Universal behavior of highly-confined heat flow in semiconductor nanosystems: from nanomeshes to metalattices

TL;DR

This paper investigates how nanoscale confinement affects heat flow in silicon nanostructures, revealing a universal behavior that can be modeled by separating geometric and viscous contributions, applicable across various nanosystems.

Contribution

The authors develop a universal theory for phonon transport in highly-confined silicon nanosystems, combining experimental and simulation data to explain reduced thermal conductivity.

Findings

Thermal conductivity is significantly reduced in nanoscale silicon structures.

A new universal model separates geometric permeability and viscous effects.

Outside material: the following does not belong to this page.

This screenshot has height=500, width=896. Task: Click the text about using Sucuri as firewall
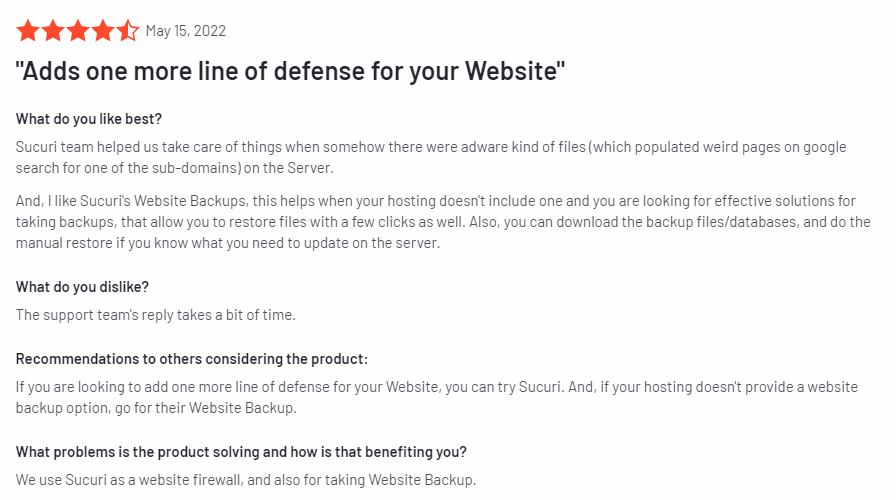(246, 480)
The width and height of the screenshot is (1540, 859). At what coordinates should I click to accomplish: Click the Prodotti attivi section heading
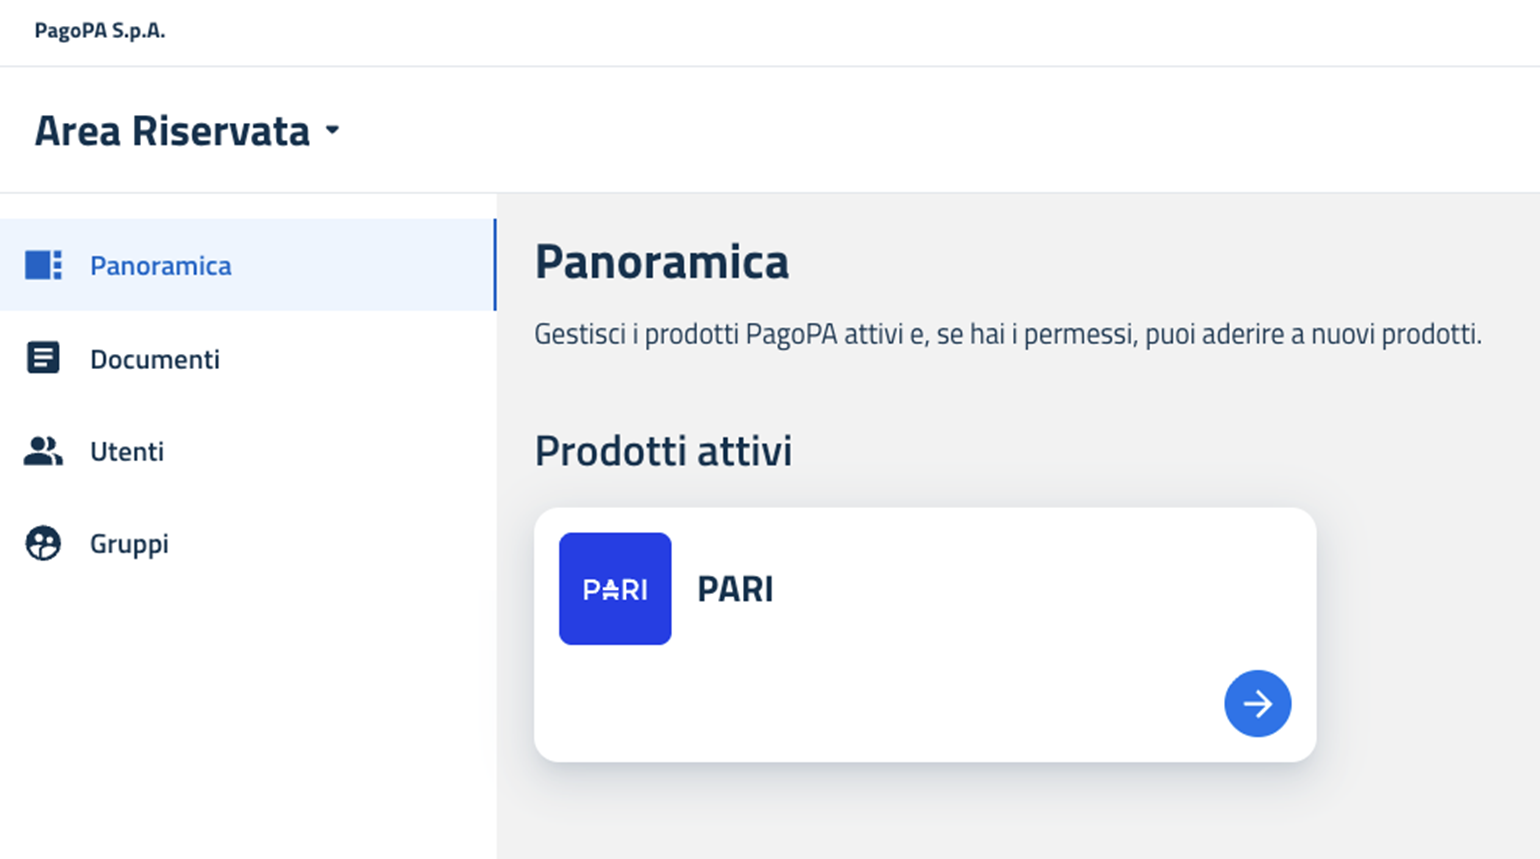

The theory applies broadly to different silicon nanostructures.

Abstract

Nanostructuring on length scales corresponding to phonon mean free paths provides control over heat flow in semiconductors and makes it possible to engineer their thermal properties. However, the influence of boundaries limits the validity of bulk models, while first principles calculations are too computationally expensive to model real devices. Here we use extreme ultraviolet beams to study phonon transport dynamics in a 3D nanostructured silicon metalattice with deep nanoscale feature size, and observe dramatically reduced thermal conductivity relative to bulk. To explain this behavior, we develop a predictive theory wherein thermal conduction separates into a geometric permeability component and an intrinsic viscous contribution, arising from a new and universal effect of nanoscale confinement on phonon flow. Using experiments and atomistic simulations, we show that our theory applies to a general set of highly-confined silicon nanosystems, from metalattices, nanomeshes, porous nanowires to nanowire networks, of great interest for next-generation energy-efficient devices.